Proses pembangunan dilakukan dengan memperhatikan aspek ekologi. Kayu yang digunakan tidak diambil dari kayu-kayu yang ada di sekitar lokasi stasiun riest itu karena akan mengganggu habitat dan sarang orangutan yang banyak terdapat di bukit tersebut. Bahan bangunan untuk pembangunan stasiun riset ini semuanya diambil di dalam kawasan hutan produksi disekitar bukit peninjau dan bukan di ambil dari dalam kawasan konservasi. Kayu yang di pakai untuk bahan bangunan ini adalah jenis tekam dan kayu belian. Kayu belian yang di ambil dibukit peninjau ini umumnya sudah mati, dan merupakan bekas tebangan masyarakat atau sisa bahan bangunan masyarakat.
Sebelum melakukan kegiatan pengambilan kayu, terlebih dahulu WWF bersama masyarakat Meliau melakukan survei lokasi kayu di sejumlah titik dengan medan yang tidak mudah. Survei dilakukan di empat lokasi di dalam kawasan hutan produksi yakni di Sungai Semati, sungai Semati Bilau didanau sarang burung , dan survei jalan Danau Kasim-Bukit Peninjau. Survei jalan yang dimaksud adalah jalan angkutan bahan bangunan dari Danau Kasim menuju lokasi stasiun riset. Jalan yang sering di gunakan kondisinya sangat jauh dan memutar dengan jarak tempuh sekitar 1,7 km. Untuk mempermudah proses penangkutan, maka jalan baru pun dibuat. Dengan mengunakan peralatan kompas dan GPS, jarak Danau kasim- Stasiun Riset dengan rute baru berhasil dipangkas. Kini, jarak dua lokasi itu hanya 790 m. Jalan ini merupakan jalur angkutan barang maupun bahan bangunan stasiun riset, dengan mengunakan lantai papan.
Hingga kini, bangunan perumahan staff berukuran 7 x 12 meter telah rampung dibangun. Tidak hanya itu, di sekitar stasiun riset juga dibangun bendungan air yang dimanfaatkan untuk penyediaan air bersih. Manfaat lain dari bendungan ini adalah untuk pembangkit listrik pikohydro dengan kapasitas 100 watt yang digunakan untuk menerangi stasiun riset tersebut. Pembangkit listrik ramah lingkungan itu kini sudah mulai beroperasi selama 12 hingga 24 jam.

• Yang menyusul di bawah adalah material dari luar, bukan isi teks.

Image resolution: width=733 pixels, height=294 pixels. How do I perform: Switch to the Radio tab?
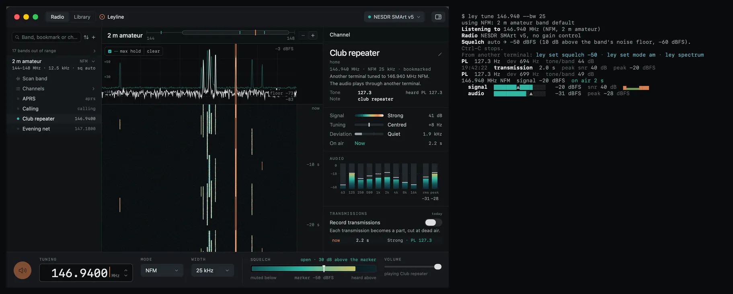pos(57,17)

Pembangunan stasiun pengamatan satwa ini diharapkan dapat menjadi base camp dalam pengumpulan data-data ilmiah keanekaragaman hayati yang terdapat di daerah tersebut, terutama data mengenai orangutan Pongo pygmaeus pygmaeus liar yang berstatus terancam punah. Data yang komprehensif tentang spesies itu dapat digunakan sebagai acuan dalam mengembangkan dan menstrategikan upaya konservasi satwa kharismatik tersebut.

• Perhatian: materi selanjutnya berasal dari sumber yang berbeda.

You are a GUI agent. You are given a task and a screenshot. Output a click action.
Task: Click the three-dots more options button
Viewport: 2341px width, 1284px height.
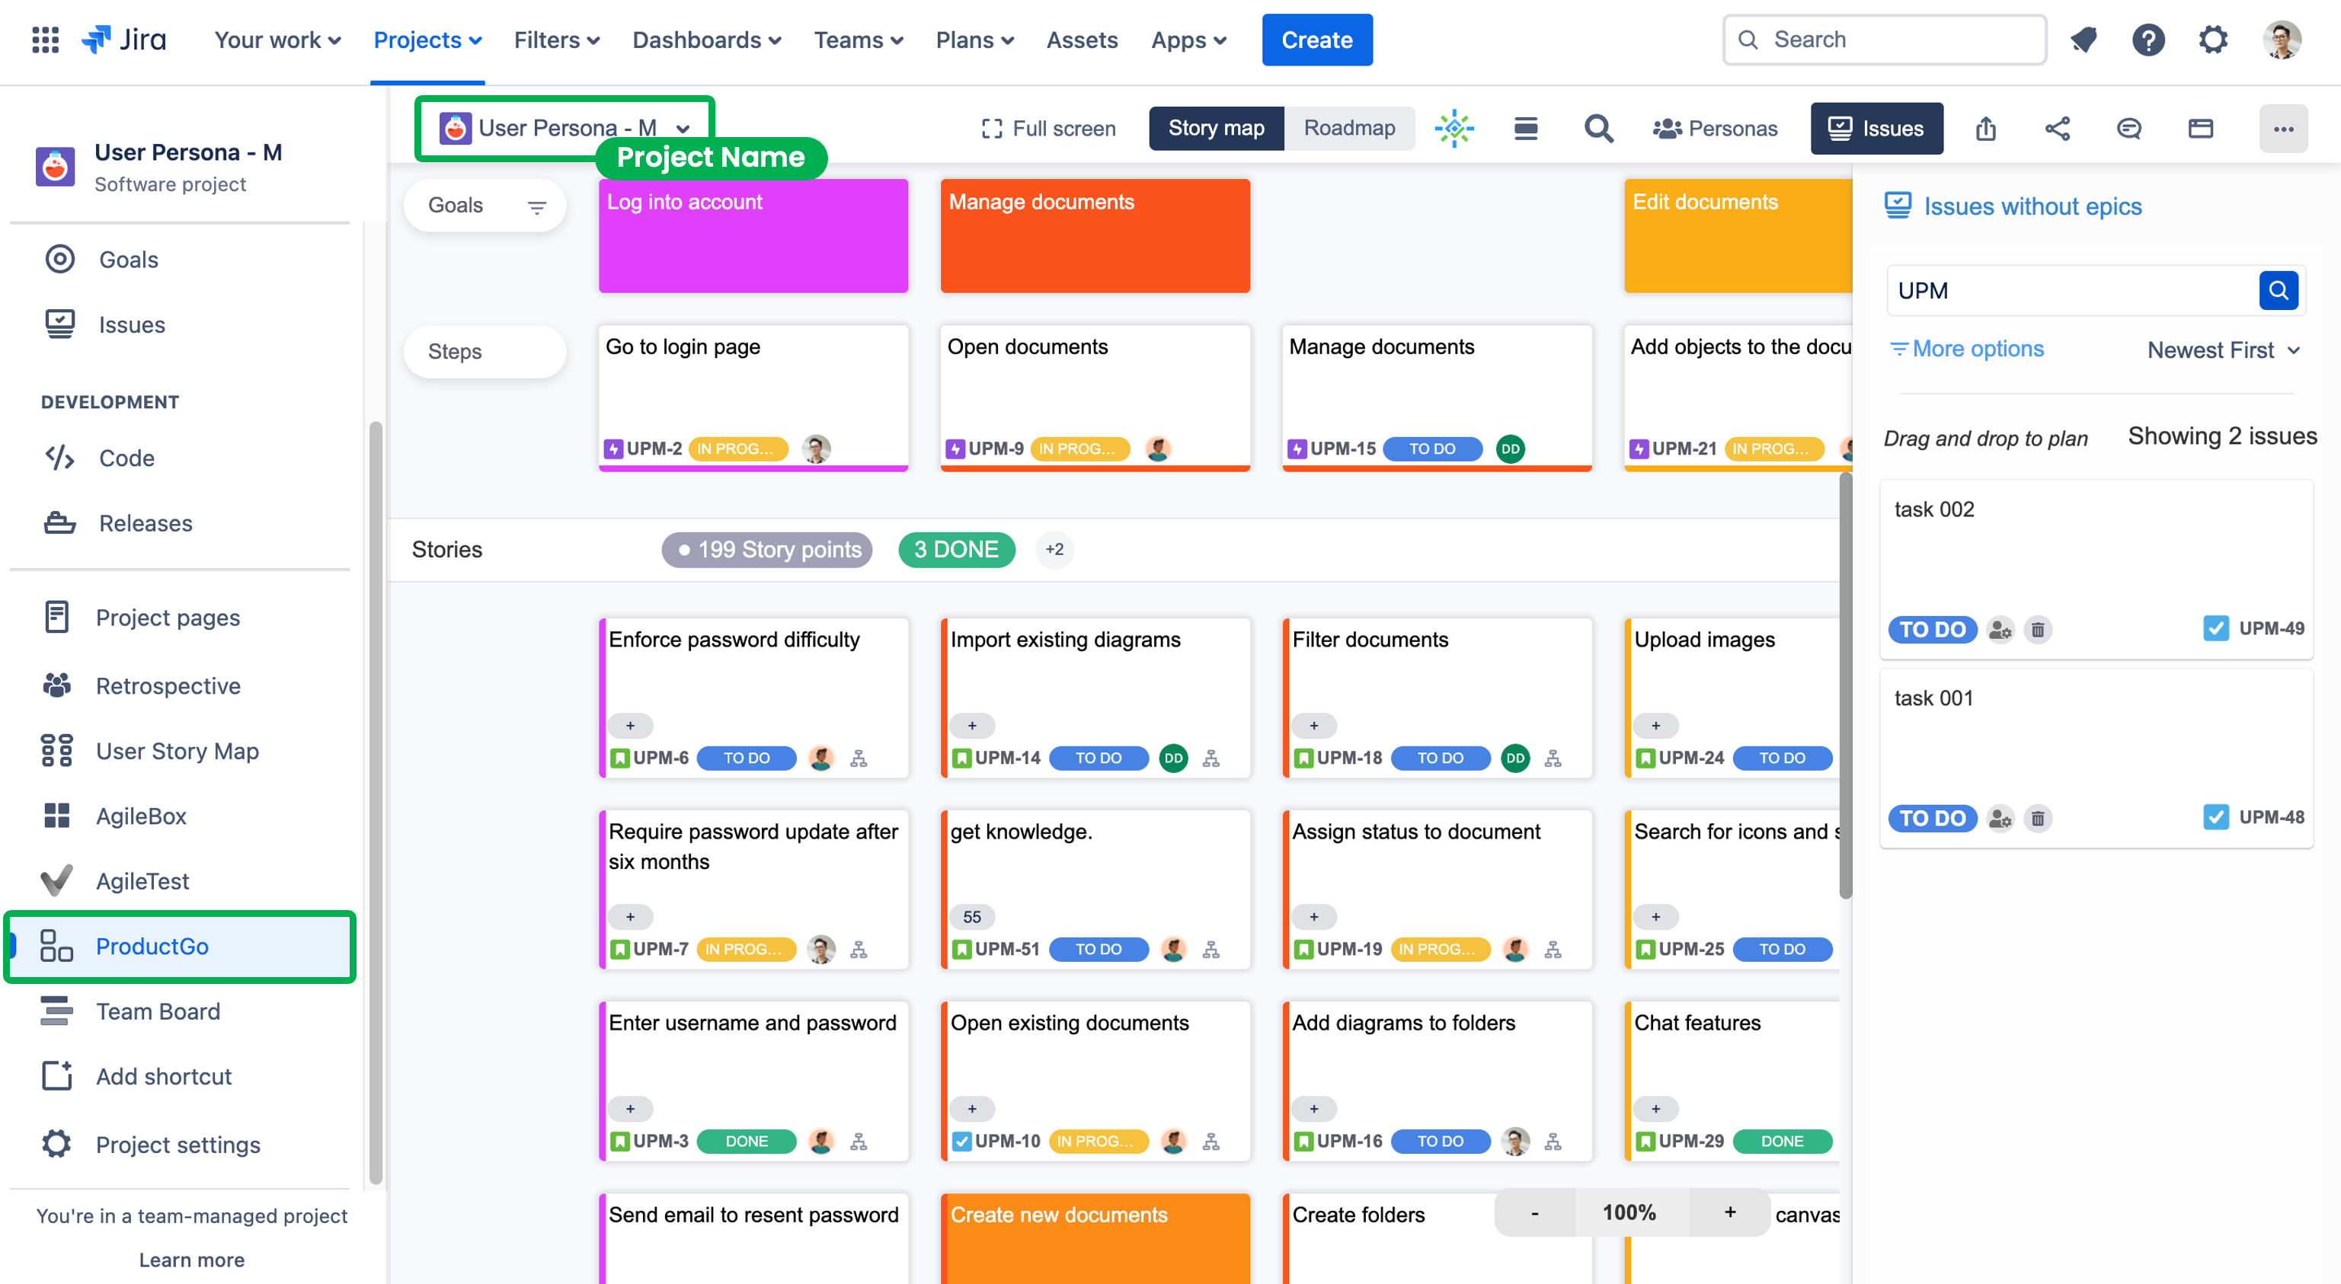(2283, 128)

Lebih jauh lagi, Manajer WWF-Indonesia Program Kalimantan Barat Hermayani Putera berharap, stasiun pengamatan satwa Bukit Peninjau ke depannya akan mampu menunjang kegiatan lainnya seperti ekowisata dengan minat khusus pengamatan terhadap Orangutan.

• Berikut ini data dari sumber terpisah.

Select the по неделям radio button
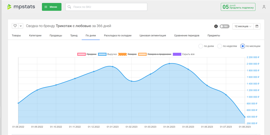 (x=219, y=46)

“Saya optimis dengan dukungan masyarakat di sekitar Desa Melemba, khususnya di Rumah Panjang Meliau yang sudah disiapkan kapasitasnya oleh operator tur setempat KOMPAKH (Komunitas Pariwisata Kapuas Hulu),program ekowisata berbasis pengamatan Orangutan bisa menjadi ikon Pariwisata Kapuas Hulu di wilayah ini. Tentu saja ini akan sangat mendukung komitmen Pemkab Kapuas Hulu yang sudah menetapkan Koridor Labian-Leboyan sebagai Kawasan Strategis Kabupaten seperti yang tertuang di dalam dokumen Rencana Tata Ruang Wilayah (RTRW) Kabupaten Kapuas Hulu 2011-2031,” pungkasnya.